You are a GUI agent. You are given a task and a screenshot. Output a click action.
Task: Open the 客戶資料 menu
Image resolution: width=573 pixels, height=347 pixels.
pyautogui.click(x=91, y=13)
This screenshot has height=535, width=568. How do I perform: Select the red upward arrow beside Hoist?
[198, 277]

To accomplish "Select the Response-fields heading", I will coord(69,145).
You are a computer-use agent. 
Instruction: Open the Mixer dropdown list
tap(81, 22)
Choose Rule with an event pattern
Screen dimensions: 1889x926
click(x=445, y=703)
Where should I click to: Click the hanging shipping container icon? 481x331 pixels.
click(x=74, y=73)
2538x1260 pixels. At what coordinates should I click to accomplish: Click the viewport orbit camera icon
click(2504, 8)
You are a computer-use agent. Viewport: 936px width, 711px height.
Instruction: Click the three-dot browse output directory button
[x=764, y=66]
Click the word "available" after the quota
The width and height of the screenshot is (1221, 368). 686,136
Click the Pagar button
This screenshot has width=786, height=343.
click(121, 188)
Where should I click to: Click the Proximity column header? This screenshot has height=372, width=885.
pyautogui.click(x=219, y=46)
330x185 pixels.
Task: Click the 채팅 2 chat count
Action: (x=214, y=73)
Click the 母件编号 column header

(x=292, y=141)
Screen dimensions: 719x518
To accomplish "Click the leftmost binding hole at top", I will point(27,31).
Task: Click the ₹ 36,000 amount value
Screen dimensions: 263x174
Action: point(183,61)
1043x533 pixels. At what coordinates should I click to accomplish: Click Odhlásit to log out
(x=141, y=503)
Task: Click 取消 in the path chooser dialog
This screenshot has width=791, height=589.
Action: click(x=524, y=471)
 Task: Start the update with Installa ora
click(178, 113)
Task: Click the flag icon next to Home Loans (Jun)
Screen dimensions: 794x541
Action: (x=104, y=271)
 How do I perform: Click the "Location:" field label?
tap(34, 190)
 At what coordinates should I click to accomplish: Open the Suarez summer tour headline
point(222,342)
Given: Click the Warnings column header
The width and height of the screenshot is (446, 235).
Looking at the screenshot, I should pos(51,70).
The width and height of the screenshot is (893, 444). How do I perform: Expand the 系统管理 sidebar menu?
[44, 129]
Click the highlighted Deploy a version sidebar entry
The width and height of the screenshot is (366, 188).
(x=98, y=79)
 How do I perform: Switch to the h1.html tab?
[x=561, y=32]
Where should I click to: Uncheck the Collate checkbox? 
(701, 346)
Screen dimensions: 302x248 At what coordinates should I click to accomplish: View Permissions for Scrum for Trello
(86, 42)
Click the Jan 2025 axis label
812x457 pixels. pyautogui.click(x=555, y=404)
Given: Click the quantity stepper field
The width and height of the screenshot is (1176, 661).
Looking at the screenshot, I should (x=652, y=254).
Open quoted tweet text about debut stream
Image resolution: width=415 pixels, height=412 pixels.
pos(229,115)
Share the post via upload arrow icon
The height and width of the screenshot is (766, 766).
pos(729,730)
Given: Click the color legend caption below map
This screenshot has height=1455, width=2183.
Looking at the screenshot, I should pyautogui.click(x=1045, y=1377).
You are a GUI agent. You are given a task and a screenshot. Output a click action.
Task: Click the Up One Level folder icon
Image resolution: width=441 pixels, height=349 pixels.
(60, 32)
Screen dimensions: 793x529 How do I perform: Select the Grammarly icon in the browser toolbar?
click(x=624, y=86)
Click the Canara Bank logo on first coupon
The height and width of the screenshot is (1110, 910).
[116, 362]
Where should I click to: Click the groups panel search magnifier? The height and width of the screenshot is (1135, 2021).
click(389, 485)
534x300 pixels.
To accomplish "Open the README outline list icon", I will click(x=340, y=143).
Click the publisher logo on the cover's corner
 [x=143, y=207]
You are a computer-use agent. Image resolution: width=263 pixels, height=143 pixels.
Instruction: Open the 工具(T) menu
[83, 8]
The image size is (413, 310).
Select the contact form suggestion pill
-=-=-=-=-
What is expected: Swap every "Instruction" in these items for "Goal", leaving all other text unchanged.

Result for this task:
You are a GUI agent. You are given a task and a screenshot. Output a click action.
Task: Open the 客戶資料 menu
Image resolution: width=573 pixels, height=347 pixels.
pyautogui.click(x=91, y=13)
This screenshot has height=535, width=568. How do I perform: Select the red upward arrow beside Hoist?
[198, 277]

To accomplish "Select the Response-fields heading", I will coord(69,145).
You are a computer-use agent. 
Goal: Open the Mixer dropdown list
tap(81, 22)
Choose Rule with an event pattern
Screen dimensions: 1889x926
click(x=445, y=703)
Where should I click to: Click the hanging shipping container icon? 481x331 pixels.
click(x=74, y=73)
2538x1260 pixels. At what coordinates should I click to accomplish: Click the viewport orbit camera icon
click(2504, 8)
You are a computer-use agent. Viewport: 936px width, 711px height.
Goal: Click the three-dot browse output directory button
[x=764, y=66]
Click the word "available" after the quota
The width and height of the screenshot is (1221, 368). 686,136
Click the Pagar button
This screenshot has width=786, height=343.
click(121, 188)
Where should I click to: Click the Proximity column header? This screenshot has height=372, width=885.
pyautogui.click(x=219, y=46)
330x185 pixels.
Task: Click the 채팅 2 chat count
Action: (x=214, y=73)
Click the 母件编号 column header

(x=292, y=141)
Screen dimensions: 719x518
To accomplish "Click the leftmost binding hole at top", I will point(27,31).
Task: Click the ₹ 36,000 amount value
Screen dimensions: 263x174
Action: point(183,61)
1043x533 pixels. At what coordinates should I click to accomplish: Click Odhlásit to log out
(x=141, y=503)
Task: Click 取消 in the path chooser dialog
This screenshot has width=791, height=589.
Action: click(x=524, y=471)
 Task: Start the update with Installa ora
click(178, 113)
Task: Click the flag icon next to Home Loans (Jun)
Screen dimensions: 794x541
Action: (x=104, y=271)
 How do I perform: Click the "Location:" field label?
tap(34, 190)
 At what coordinates should I click to accomplish: Open the Suarez summer tour headline
point(222,342)
Given: Click the Warnings column header
The width and height of the screenshot is (446, 235).
Looking at the screenshot, I should pos(51,70).
The width and height of the screenshot is (893, 444). How do I perform: Expand the 系统管理 sidebar menu?
[44, 129]
Click the highlighted Deploy a version sidebar entry
The width and height of the screenshot is (366, 188).
(x=98, y=79)
 How do I perform: Switch to the h1.html tab?
[x=561, y=32]
Where should I click to: Uncheck the Collate checkbox? 
(701, 346)
Screen dimensions: 302x248 At what coordinates should I click to accomplish: View Permissions for Scrum for Trello
(86, 42)
Click the Jan 2025 axis label
812x457 pixels. pyautogui.click(x=555, y=404)
Given: Click the quantity stepper field
The width and height of the screenshot is (1176, 661).
Looking at the screenshot, I should (x=652, y=254).
Open quoted tweet text about debut stream
Image resolution: width=415 pixels, height=412 pixels.
pos(229,115)
Share the post via upload arrow icon
The height and width of the screenshot is (766, 766).
pos(729,730)
Given: Click the color legend caption below map
This screenshot has height=1455, width=2183.
Looking at the screenshot, I should pyautogui.click(x=1045, y=1377).
You are a GUI agent. You are given a task and a screenshot. Output a click action.
Task: Click the Up One Level folder icon
Image resolution: width=441 pixels, height=349 pixels.
(60, 32)
Screen dimensions: 793x529 How do I perform: Select the Grammarly icon in the browser toolbar?
click(x=624, y=86)
Click the Canara Bank logo on first coupon
The height and width of the screenshot is (1110, 910).
[116, 362]
Where should I click to: Click the groups panel search magnifier? The height and width of the screenshot is (1135, 2021).
click(389, 485)
534x300 pixels.
To accomplish "Open the README outline list icon", I will click(x=340, y=143).
Click the publisher logo on the cover's corner
 [x=143, y=207]
You are a computer-use agent. Image resolution: width=263 pixels, height=143 pixels.
Goal: Open the 工具(T) menu
[83, 8]
The image size is (413, 310).
Select the contact form suggestion pill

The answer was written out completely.